Good luck, and happy camping! (We're heading out to Pocono in a day!)

go6car
(go*5*car now!)


----------



## CTDOutback06

Hey Steph,

I went to Dega 3 times in the fall 2005-06-07, the first year a buddy and I stayed in a pop up in the free camping area, then Theresa and I stayed in Winners Walk I or whatever they call it these days, right along the trench next to the shower house outside turn 1. That is THE BEST area, more shade and close to the track, plus you have water hook up. A couple of the parks with water hook ups have no shade trees at all. You'll need to take a generator as there are no sites there with electric hook ups. They do have a couple pump trucks that will come around and pump out your grey and black tanks for a fee, was $25. We had that done once each time then dumped at a truck stop that had a dump station on the way home. There are a couple of decent at best shower houses next to Winners Walk (Circle??) I also, one by the road next to the trench and then another over outside of turn 1. They may have changed some things since we went as this will make 2 years since we've been there.

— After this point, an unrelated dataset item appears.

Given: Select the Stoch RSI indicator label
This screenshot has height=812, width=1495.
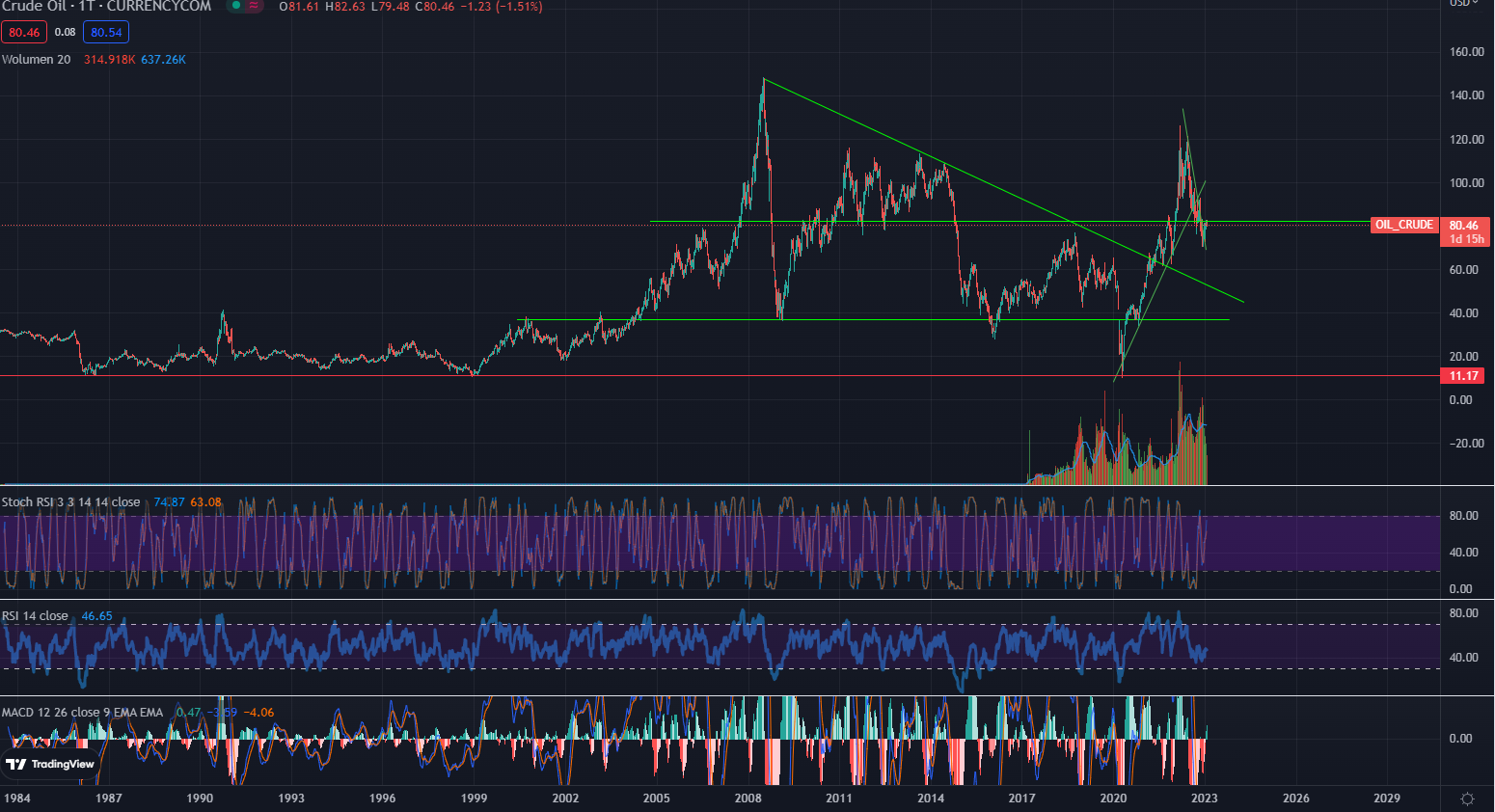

As for the whole Talladega experience, IT'S AWESOME!!! I've been to Bristol 8 times, Charlotte 4 times, Martinsville 3 times, Michigan, Indy, Chicago, Richmond and I loved Talladega more than any of them. It's the bomb!!! If your into the party scene there is almost a Mardi-Gras atmosphere over by the free camping area at night, wild and crazy times for sure. Make sure to take bicycles if you have them, you'll need them. The place is just huge and it's a lot easier to ride a bicycle and see it all then to walk it, you dang sure don't wanna drive it, it'll take forever due to traffic. You'll love it, that's a no brainer!!! Good luck and have fun, I'll be jealous. We decided last year that the money we were spending going to Bristol in August and Talladega in October every year would be better spent paying for a seasonal site within an hour of home, so that is what we done. If you need Bristol tickets for next season let me know, I have some extra tickets, I don't wanna stop paying for them just incase I end up getting that itch to go again in the future.

Carey & Theresa

PS You guys missed a great rally at Whispering Hills earlier this month!!! Maybe next year!!!


----------



## W5CI

Contact candccamping.com, they are across the st from speedway and have 550 spots with elect and water and 2oo dry camping spots. this is a family campground that is just across the street from Talladega Speedway. there is also lots of spots on speedway property but they are all dry i think.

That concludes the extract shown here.